Examine the make and model of the vehicle on which the vanity plate is posted. A vanity plate that reads "1GR8MINI" (one great Mini) may not make a lot of sense, until you notice that the car sporting the plate is a Mini Cooper.
Pay attention to any bumper stickers that may be posted on the vehicle. This can give you clues to the driver's interests, which may help explain the vanity plate. For example, a vanity plate that reads "GNFSHN" may become clear after you note the adjacent bumper sticker that reads "I'd Rather Be Fishing."
Look for commonly used abbreviations. The number "4" is often meant to be read as the word "for," while the number "2" is often used in place of the word "to" or "too." When preceeded by a letter or letters, the number "8" can easily be used to create a word, such as "create" (CR8) or "late" (L8). Individual letters can also be used as abbreviations for whole words. The letter "R" can be used as an abbreviation for "are" or "our," while "U" can be used instead of the word "you." Consider abbreviations for phrases as well, such as "as soon as possible" (ASAP).
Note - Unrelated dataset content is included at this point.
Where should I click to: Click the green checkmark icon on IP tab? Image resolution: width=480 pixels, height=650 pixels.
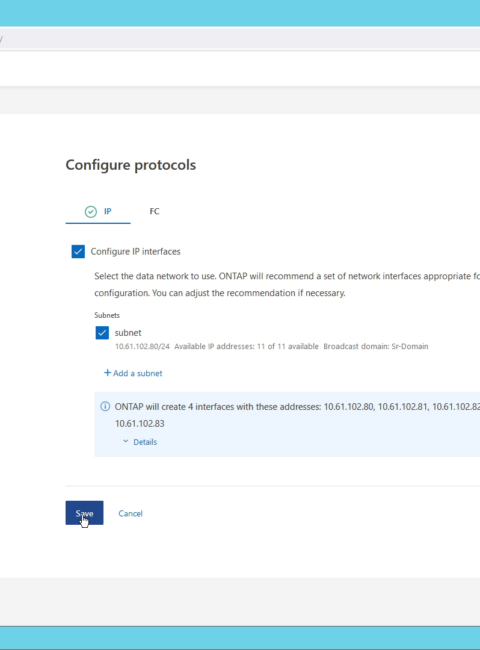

Consider abbreviations used in text messages. Phrases like "Got to go" and "Be right back" can be shortened to "GTG" and "BRB," respectively. These abbrevations are often used in text messages, but can also appear on vanity number plates.
Sound out the letters and numbers on the vanity plate. Repeating the letters and numbers out loud multiple times can help you phonetically sound out the combination. For example, the combination "IMAPYR8" may not make a lot of sense, until you start saying the individual characters out loud: "I-AM-A-PY-R-8." (Still confused? It reads "I am a pirate.")
Think creatively. While some vanity plates may be obvious (a Florida number plate with the University of Florida logo on it that reads "G8RSR#1" can be easily decoded to read "Gators Are Number One"), others may be difficult. Try the above tips, but remember that the vanity plate's owner could be trying to be intentionally cryptic. Thinking outside the suggestions listed in Steps 1 through 6 may help you decode these tougher plates.
Tips and warnings
- Don't spend so much time trying to decode a vanity plate that you stop paying attention to the road. As a driver, your first priority is safely handling your vehicle--not figuring out a vanity plate mystery.